→ 提示文
開成高等学校 入試対策
2025年度「開成高等学校の数学」
攻略のための学習方法
全体的に全く手が付けられないという問題ではない。1年間における受験勉強の流れを概観する。夏までの時期には、標準問題の徹底した演習が不可欠である。夏は、受験生にとって大事な時期であり、翌年の受験の合否を決定すると言っても過言ではない、まさに受験勉強の『天王山』である。この時期(夏)から全国レベルの難関校の数学の入試問題に挑戦して欲しい。夏の時期にしっかりとした基礎力と応用力を身に付けることに専念すること。
そのような『学力』を確実に習得することが、秋以降本番入試までの確かな実戦力を着実にする唯一の方法であることを認識して欲しい。そのためには、何をどうすればよいのかについて、具体的に分野を絞って以下に見てみたいと思う。
(1)数の性質に関する問題には要注意である。
小数点第2位を四捨五入して、というような条件を与えられた場合に、不等式を用いて式を立て、設問が求めている解答を導き出す手法がある。その際にも、闇雲に思考を進めては時間のロスは否めない。

→ データ内容
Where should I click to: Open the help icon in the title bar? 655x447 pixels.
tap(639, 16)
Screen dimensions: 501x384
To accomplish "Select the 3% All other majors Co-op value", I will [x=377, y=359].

→ 実施課題
- a) 学習方法の文章で、1年間の受験勉強の流れを説明する際に言及されている時期を、本文中の表現で、本文に現れる順にすべて挙げよ。
- b) 学習方法の文章について、次の問いに答えよ。
(i) 夏は受験勉強の何であると表現されているか。
(ii) 夏の時期から挑戦して欲しいとされているのは、どのような入試問題か。
(iii) (1)で要注意とされているのは、何に関する問題か。
- c) 学習方法の文章を、最後の文の後から書き継げ。

→ 課題の解答
- a)
夏までの時期
夏
秋以降本番入試まで

- b)
(i) 『天王山』
(ii) 全国レベルの難関校の数学の入試問題
(iii) 数の性質に関する問題

- c)
適正な方向性をもって論理を組み立てられるかどうかは、どの問題においても必須な要件であり、その部分がぶれていては、自分で『素晴らしいアイデア』だと自画自賛したところで、それは単なる思い付きに過ぎず正解にはたどり着けないだろう。また、数の性質、特に整数解を求める不定方程式などの問題にも十分慣れておくように。
(2)関数の問題は必ず出題される。
放物線と直線、つまり2次関数と1次関数の融合問題は得意分野となるまで徹底的に演習を重ねて欲しい。この分野の問題は、特定の高校という訳ではなく、高校受験の数学においては必須分野である。何故か。それはこの融合問題によって、中学数学のほぼ全分野の知識とその理解とが確認できるからである。2~3点具体例を挙げてみる。
第1に、放物線と直線の交点の座標に関連した問題である。その交点のx座標は、放物線と直線との連立方程式(つまりxに関する2次方程式の解)となる。その際、単純に解の公式を用いてxの解を求めるというのではなく、その後の問題展開を考慮して『解と係数の関係』を用いた方が、端的にかつ確実に正解を求められる場合がある。
第2に、放物線と直線との2交点を用いて特定の図形(三角形の場合が多いが)と面積が同じになる、又は2倍、3倍となる場合における2交点以外の放物線上の第3点目の座標を求める問題も要注意である。様々な解法はあるが、基本的には『等積変形』の考え方を如何に効率よく設問に当てはめていくか、ここがポイントである。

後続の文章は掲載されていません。